> [What the exercise asks]: Filter the entries down to the lines holding "chevron", then copy those lines.

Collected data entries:

_ _ _ _

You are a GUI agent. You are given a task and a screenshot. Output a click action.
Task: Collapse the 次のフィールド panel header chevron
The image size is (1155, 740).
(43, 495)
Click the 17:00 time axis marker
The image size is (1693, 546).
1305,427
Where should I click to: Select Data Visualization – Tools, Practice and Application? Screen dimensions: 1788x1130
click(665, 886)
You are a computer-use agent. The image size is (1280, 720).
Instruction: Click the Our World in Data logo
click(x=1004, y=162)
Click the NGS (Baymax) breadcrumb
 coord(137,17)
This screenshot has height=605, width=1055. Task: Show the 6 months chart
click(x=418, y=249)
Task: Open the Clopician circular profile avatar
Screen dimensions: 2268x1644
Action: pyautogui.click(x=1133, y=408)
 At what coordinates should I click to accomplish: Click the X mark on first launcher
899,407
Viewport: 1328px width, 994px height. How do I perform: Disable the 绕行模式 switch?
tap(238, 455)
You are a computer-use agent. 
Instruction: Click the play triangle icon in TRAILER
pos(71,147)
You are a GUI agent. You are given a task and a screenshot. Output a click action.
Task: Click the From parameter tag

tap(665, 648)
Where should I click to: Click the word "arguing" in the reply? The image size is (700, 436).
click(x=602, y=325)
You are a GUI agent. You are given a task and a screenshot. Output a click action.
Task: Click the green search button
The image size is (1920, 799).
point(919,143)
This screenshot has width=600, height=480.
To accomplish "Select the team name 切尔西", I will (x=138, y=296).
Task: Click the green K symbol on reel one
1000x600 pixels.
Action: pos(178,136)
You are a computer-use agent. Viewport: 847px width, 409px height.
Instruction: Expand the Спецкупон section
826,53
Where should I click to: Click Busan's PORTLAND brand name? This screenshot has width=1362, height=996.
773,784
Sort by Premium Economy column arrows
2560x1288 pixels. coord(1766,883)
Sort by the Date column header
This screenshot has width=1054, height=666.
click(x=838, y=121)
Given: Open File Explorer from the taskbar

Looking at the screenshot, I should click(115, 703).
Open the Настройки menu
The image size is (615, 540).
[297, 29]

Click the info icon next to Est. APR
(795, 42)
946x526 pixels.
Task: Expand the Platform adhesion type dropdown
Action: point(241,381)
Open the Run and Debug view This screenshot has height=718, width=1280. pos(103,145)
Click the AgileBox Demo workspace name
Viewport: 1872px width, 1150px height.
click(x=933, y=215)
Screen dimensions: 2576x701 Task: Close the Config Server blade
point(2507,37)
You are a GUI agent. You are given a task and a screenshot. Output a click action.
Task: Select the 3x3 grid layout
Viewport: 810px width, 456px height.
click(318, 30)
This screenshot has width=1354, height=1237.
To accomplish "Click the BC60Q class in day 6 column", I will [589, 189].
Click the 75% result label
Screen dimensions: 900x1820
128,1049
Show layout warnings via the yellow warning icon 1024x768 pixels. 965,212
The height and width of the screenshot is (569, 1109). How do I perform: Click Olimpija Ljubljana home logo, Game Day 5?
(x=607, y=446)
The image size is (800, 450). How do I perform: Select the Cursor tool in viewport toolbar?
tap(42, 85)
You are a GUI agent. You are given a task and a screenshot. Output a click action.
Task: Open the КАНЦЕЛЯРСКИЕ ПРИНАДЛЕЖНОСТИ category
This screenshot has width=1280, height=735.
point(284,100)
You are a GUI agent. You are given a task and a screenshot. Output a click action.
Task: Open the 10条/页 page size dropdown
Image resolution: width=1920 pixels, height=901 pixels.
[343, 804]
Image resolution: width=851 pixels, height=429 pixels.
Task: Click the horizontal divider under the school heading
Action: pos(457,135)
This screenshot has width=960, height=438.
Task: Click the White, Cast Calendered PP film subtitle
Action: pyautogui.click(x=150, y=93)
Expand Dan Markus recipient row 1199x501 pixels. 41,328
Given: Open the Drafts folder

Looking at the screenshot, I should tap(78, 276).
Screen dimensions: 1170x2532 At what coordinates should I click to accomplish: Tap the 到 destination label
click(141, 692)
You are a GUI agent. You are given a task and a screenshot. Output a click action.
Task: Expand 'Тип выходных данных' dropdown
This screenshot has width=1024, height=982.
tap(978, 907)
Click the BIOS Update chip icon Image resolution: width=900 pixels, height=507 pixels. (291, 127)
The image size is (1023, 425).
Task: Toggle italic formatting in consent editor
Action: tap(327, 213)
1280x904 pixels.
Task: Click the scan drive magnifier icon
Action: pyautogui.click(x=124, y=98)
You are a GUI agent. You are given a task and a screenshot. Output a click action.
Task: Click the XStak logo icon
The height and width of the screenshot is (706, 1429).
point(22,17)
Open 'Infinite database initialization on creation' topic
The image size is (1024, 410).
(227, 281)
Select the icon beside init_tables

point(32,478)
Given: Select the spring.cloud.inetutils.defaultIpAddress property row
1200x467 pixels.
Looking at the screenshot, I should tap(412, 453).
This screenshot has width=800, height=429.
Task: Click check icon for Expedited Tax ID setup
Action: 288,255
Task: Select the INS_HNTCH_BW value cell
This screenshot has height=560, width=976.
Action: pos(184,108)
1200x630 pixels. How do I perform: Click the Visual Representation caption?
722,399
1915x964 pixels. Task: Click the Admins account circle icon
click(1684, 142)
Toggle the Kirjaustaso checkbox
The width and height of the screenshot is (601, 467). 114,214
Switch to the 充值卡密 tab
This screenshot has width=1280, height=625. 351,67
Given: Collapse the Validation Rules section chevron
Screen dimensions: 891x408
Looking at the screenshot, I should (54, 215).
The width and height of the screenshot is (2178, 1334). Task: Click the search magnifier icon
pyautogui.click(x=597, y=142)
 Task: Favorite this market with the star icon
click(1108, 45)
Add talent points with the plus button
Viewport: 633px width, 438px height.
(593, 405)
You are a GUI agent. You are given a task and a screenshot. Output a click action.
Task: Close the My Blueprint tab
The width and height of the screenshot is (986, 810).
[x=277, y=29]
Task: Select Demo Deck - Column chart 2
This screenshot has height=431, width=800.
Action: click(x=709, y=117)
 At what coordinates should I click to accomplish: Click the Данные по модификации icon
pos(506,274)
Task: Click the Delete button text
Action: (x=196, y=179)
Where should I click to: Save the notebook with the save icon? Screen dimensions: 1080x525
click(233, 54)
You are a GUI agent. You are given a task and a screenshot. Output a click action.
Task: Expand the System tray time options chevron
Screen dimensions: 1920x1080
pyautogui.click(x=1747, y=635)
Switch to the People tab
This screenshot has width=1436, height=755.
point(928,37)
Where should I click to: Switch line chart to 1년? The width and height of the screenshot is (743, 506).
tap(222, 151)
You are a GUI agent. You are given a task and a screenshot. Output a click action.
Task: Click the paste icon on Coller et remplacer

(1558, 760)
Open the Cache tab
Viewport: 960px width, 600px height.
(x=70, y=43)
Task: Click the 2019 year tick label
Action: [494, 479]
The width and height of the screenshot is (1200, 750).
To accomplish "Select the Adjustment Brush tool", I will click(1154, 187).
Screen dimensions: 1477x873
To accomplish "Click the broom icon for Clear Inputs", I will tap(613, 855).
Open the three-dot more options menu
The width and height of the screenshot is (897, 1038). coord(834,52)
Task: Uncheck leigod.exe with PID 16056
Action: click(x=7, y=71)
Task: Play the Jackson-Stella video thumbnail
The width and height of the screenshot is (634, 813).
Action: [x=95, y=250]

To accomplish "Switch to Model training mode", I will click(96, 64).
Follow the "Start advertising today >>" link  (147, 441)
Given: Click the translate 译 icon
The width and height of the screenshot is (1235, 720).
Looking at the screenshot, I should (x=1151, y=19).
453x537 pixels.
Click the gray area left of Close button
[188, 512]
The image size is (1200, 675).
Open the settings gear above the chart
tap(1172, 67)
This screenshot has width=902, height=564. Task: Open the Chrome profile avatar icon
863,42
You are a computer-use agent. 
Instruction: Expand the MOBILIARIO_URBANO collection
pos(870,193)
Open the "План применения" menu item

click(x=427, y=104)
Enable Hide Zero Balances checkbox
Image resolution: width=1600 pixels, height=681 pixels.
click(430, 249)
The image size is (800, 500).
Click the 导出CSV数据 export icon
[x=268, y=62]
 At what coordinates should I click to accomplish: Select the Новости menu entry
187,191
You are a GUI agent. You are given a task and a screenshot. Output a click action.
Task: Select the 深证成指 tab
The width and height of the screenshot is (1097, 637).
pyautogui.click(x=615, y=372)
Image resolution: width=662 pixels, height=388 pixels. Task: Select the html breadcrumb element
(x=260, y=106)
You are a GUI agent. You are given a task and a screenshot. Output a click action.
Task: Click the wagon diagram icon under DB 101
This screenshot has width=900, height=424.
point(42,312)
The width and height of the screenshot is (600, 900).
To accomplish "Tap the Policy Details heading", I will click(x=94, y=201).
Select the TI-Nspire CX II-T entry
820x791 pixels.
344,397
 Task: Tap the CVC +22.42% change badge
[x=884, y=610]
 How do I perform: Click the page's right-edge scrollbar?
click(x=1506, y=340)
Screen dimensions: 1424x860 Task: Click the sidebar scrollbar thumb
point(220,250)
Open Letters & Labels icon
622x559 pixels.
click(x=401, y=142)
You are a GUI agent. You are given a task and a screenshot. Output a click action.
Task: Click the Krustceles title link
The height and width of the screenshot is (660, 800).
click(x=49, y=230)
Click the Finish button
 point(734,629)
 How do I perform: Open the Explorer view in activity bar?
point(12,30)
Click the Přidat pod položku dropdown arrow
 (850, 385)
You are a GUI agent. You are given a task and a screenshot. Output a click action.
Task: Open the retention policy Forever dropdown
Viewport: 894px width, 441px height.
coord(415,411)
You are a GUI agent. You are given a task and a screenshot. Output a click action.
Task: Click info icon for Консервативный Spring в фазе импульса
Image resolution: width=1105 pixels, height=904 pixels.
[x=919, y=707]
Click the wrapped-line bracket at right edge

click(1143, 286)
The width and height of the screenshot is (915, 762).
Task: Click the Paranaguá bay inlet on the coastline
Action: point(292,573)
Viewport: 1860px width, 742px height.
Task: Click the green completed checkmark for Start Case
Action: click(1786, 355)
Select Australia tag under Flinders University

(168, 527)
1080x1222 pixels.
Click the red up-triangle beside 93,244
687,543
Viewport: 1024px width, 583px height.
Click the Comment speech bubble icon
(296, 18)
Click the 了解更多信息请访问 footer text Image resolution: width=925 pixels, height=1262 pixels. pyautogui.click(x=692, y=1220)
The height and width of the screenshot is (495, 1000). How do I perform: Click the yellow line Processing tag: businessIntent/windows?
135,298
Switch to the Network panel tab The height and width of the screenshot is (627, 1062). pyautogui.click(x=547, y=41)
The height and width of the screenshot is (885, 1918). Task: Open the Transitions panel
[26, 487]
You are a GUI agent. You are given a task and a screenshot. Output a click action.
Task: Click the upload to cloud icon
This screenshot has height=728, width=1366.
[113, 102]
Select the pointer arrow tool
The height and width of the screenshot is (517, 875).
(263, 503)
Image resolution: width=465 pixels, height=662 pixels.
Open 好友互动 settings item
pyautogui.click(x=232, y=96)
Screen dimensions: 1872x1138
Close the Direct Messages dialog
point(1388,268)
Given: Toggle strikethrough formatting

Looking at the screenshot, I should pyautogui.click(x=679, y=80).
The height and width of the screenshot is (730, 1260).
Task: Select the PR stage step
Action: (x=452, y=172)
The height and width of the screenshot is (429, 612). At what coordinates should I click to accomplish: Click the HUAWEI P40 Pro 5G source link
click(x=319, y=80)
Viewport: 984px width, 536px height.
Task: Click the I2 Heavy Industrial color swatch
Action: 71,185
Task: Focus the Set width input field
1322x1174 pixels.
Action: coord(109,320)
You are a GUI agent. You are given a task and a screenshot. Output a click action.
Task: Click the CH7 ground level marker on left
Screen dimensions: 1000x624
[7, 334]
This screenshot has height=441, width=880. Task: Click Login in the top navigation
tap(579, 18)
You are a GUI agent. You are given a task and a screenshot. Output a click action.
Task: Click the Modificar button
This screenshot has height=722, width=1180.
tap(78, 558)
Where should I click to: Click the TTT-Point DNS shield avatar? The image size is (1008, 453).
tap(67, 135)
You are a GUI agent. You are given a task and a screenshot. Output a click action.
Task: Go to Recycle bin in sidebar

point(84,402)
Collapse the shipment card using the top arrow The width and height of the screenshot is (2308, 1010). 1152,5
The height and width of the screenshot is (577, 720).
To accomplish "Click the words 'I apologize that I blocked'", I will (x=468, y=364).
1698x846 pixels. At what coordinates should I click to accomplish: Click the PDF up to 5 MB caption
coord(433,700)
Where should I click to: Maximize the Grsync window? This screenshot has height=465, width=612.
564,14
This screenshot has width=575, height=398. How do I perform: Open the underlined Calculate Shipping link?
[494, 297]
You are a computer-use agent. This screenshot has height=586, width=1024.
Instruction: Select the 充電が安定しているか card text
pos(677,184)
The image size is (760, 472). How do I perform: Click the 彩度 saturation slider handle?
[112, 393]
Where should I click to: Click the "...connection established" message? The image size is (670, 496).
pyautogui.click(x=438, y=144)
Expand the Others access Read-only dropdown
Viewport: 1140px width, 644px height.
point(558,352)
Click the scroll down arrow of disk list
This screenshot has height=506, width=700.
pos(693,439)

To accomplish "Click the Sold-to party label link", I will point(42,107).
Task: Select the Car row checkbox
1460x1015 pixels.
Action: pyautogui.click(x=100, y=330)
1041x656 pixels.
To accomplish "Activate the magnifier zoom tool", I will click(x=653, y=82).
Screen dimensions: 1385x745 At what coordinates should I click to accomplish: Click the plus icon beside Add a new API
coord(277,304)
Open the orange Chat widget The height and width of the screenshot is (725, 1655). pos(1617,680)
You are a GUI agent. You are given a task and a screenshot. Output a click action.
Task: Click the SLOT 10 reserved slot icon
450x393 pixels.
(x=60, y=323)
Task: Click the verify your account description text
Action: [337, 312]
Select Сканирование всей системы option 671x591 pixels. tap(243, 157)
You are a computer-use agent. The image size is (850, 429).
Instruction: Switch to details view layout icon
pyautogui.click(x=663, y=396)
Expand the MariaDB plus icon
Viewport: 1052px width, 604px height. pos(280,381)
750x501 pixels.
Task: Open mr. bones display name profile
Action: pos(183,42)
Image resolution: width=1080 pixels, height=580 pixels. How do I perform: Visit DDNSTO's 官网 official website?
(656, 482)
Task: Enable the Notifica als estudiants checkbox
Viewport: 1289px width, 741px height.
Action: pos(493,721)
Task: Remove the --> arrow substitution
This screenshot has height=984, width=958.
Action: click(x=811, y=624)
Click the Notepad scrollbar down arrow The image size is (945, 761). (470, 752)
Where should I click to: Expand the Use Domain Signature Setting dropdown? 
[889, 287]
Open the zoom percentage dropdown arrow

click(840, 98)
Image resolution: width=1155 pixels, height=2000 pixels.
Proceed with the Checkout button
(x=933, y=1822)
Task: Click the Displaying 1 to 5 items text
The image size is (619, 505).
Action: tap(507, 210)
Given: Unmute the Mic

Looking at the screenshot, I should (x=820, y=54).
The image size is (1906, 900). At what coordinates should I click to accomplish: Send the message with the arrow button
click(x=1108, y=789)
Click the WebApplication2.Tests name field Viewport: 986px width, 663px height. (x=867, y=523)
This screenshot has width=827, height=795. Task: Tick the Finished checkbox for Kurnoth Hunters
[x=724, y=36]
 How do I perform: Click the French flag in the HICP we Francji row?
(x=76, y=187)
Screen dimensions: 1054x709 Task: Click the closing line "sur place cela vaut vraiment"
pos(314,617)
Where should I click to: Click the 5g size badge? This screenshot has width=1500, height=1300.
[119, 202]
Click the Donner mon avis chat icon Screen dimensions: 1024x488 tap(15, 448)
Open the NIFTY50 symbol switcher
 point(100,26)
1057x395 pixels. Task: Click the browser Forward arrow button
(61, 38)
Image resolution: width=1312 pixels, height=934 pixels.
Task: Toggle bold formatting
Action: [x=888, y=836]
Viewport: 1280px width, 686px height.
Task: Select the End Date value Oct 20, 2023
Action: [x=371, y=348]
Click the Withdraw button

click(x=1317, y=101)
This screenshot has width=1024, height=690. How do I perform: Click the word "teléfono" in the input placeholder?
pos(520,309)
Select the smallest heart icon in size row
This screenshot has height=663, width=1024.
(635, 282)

_ _ _ _

> [Response]:
Task: Collapse the 次のフィールド panel header chevron
Given: Collapse the Validation Rules section chevron
Task: Expand the System tray time options chevron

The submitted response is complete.